Von 21 Weltcup-Springen gewann 17 ein Athlet mit österreichischem Trainer
Von den derzeit zehn besten Springern im Gesamtweltcup werden acht von einem Österreicher trainiert. Bei den Topnationen haben also außer in Slowenien nur Österreicher das Sagen. Und ihre Bilanz in diesem Winter ist imposant: Bei 17 der bisher 21 Weltcup-Springen hatte der Gewinner einen Trainer aus Österreich, ebenso bei den zwei WM-Einzelspringen – nur nicht bei den vier Siegen des Slowenen Domen Prevc.

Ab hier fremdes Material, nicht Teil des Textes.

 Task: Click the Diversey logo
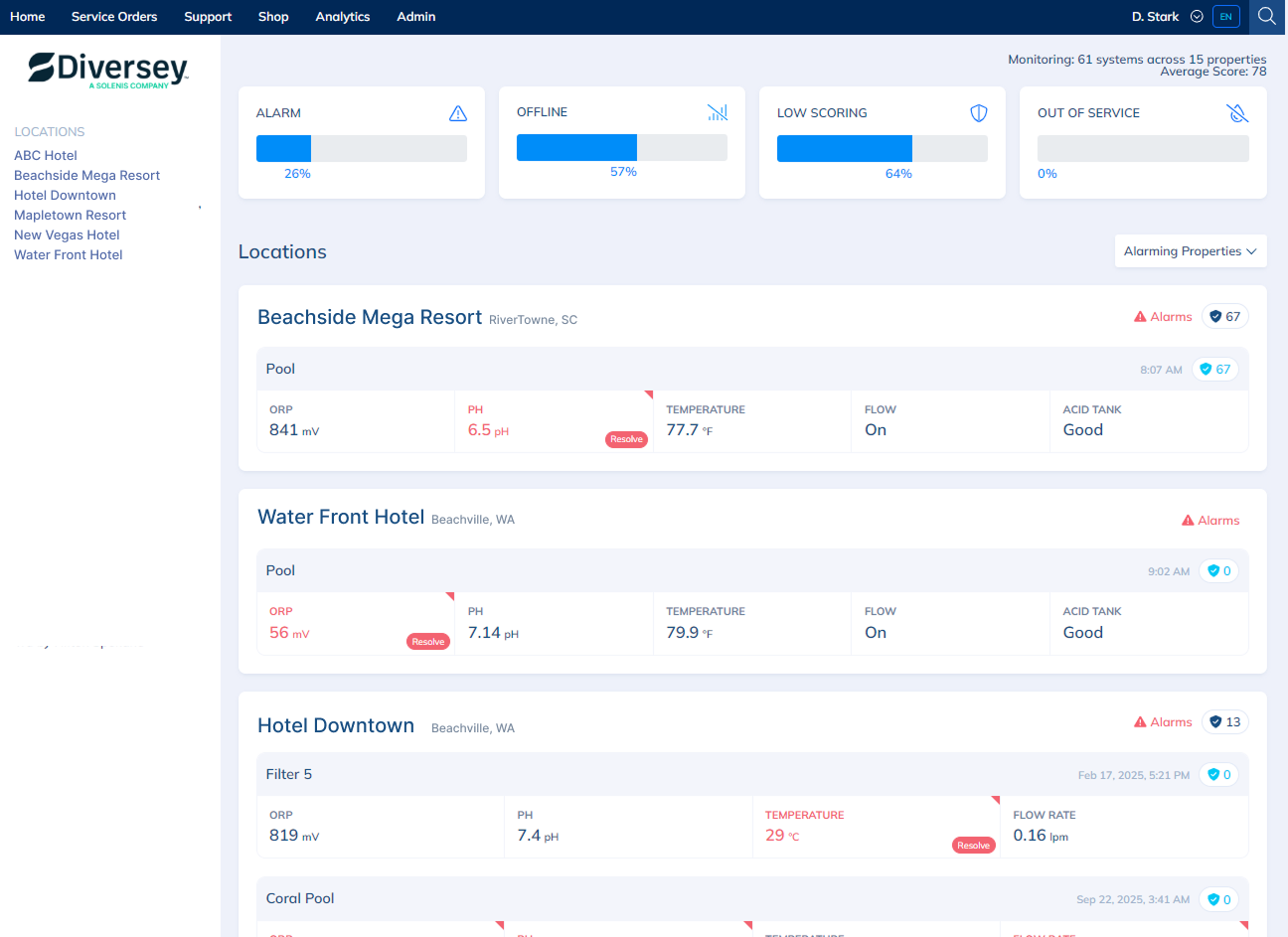pyautogui.click(x=108, y=69)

Warum sind die Trainer aus den Alpen also so gefragt? „In Österreich ist seit den 90er Jahren eine unglaubliche Skisprungkultur mit enorm großen Erfolgen gewachsen“, sagt Horst Hüttel. Der Sportliche Leiter für Skispringen und Nordische Kombination des Deutschen Ski-Verbands (DSV) verpflichtete 2008 Schuster als Bundestrainer. „Es gab in Österreich einfach viele Leute mit viel Wissen“, betont Hüttel. „Und weil die alle nicht in ihrem Heimatland Cheftrainer werden konnten, sich aber auch weiterentwickeln wollten, sind sie nach und nach ins Ausland gegangen.“ Von den Erfolgen der Österreicher wollten eben auch die anderen Nationen profitieren.

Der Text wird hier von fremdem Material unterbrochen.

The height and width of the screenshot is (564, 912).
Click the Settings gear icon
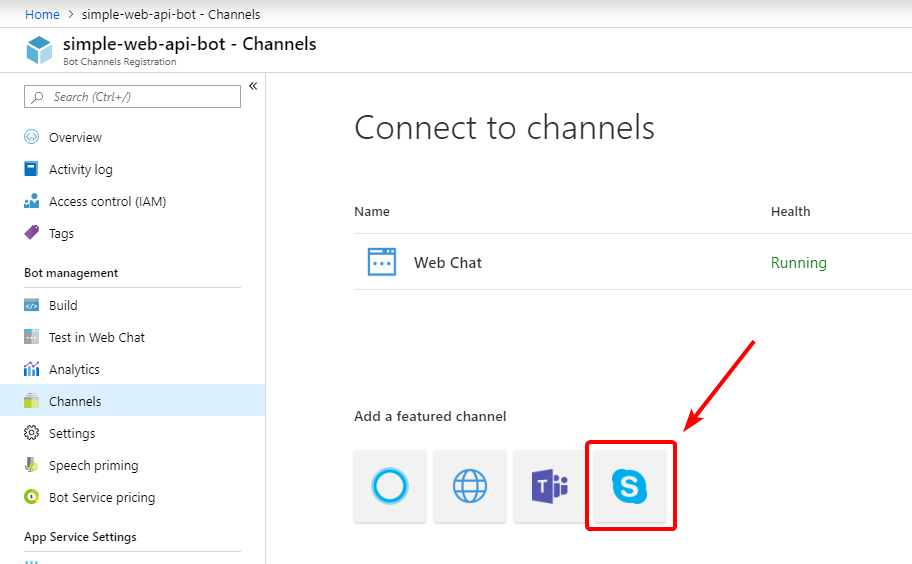pos(31,433)
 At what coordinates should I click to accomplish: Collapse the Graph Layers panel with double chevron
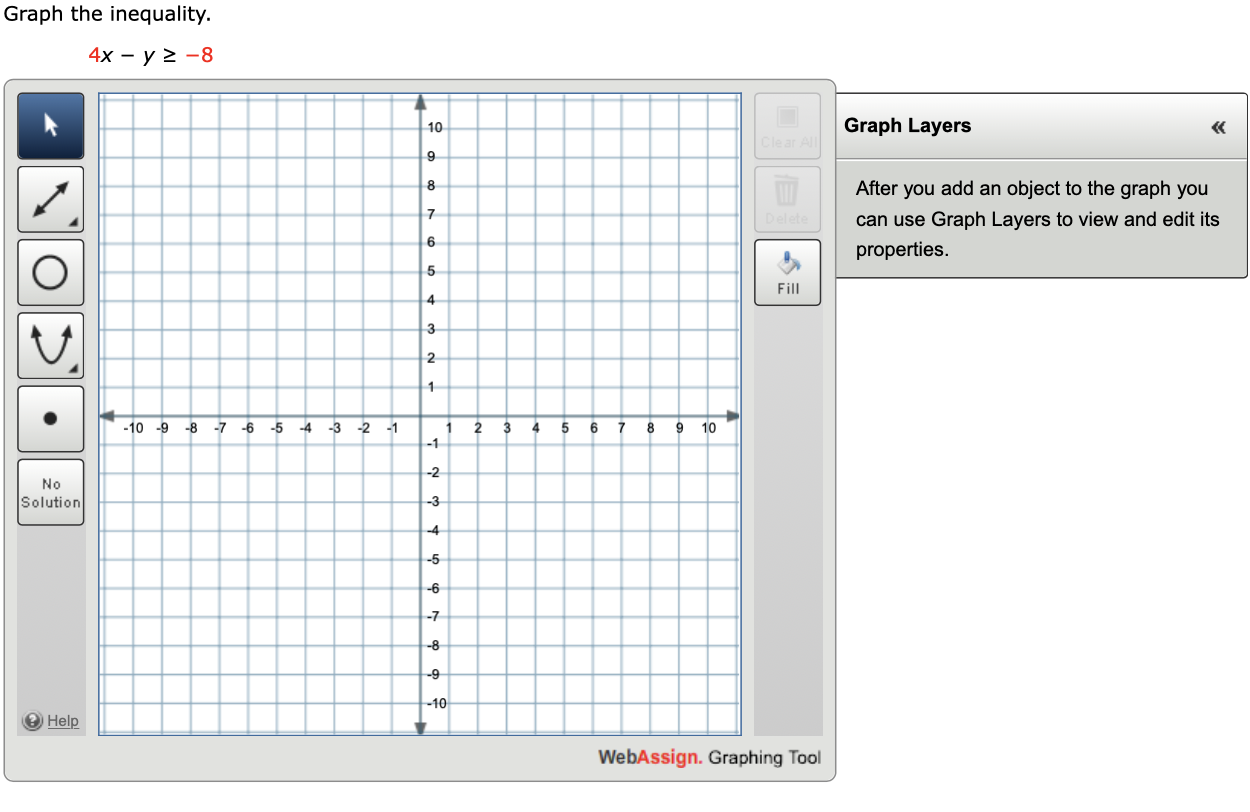(1218, 127)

Denn ihre Dominanz war in den vergangenen Jahren nahezu erdrückend. All die österreichischen Siege bei der Vierschanzentournee, Weltmeisterschaften und Olympischen Winterspielen fußten und fußen noch immer auf der Strategie, dass die Athleten schon im Kindesalter gefördert werden und dass der Verband, die Stützpunkte und die Vereine einem einheitlichen Konzept folgen – vom Nationalteam bis zu den Junioren.

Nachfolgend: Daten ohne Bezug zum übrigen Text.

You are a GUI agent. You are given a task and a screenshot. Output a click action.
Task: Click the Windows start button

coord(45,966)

„Wir haben wirklich eine sehr gute Trainerausbildung genossen“, sagt Stöckl. Wie die meisten der österreichischen Trainer, die derzeit einen Chefposten im Ausland innehaben, arbeitete Stöckl zuvor am Skigymnasium Stams in Tirol. „Dort gab es einen sehr guten Austausch, wir waren ständig auf der Suche nach Weiterentwicklung“, betont der 43-Jährige. „Es war für mich auch wichtig, dass ich in Stams zunächst jüngere Skispringer zwischen 14 und 19 Jahren betreut habe. So sieht man, wo ein Athlet herkommt und worauf es in der Grundausbildung ankommt.“
All dieses Wissen half Stöckl dabei, in Norwegen ein neues Skisprung-System aufzubauen. Bevor er dort anfing, gehörten die Norweger nicht mehr zur absoluten Weltspitze, ähnlich war es bei Schuster in Deutschland. „Ich hatte zwar keine Erfahrung als Cheftrainer, aber ich wusste, wo man ansetzen muss, um dann konstant gut zu springen“, sagt Stöckl. Auch Schuster stellte im DSV vieles um und führte die deutschen Skispringer zu zahlreichen Erfolgen. Der 47-Jährige hat zu den vielen österreichischen Nationaltrainern allerdings noch eine andere Sichtweise. „Für meinen Geschmack sind die Österreicher fast schon überdurchschnittlich repräsentiert“, betont Schuster. „Ich finde es auch sehr spannend, wie es die Slowenen angehen. Sie springen anders, legen auf andere Sachen Wert und haben eine eigene Identität.“
Doch so sehr sich nun die von Österreichern betreuten Nationen in vielen Bereichen angleichen mögen, sie sind eben meist erfolgreich. Darauf hoffen nun auch die Norweger bei „Raw Air“, wobei Stöckl warnt: „Das ist eine unglaublich harte Serie.“ Garantieren können eben auch österreichische Trainer die Siege nicht.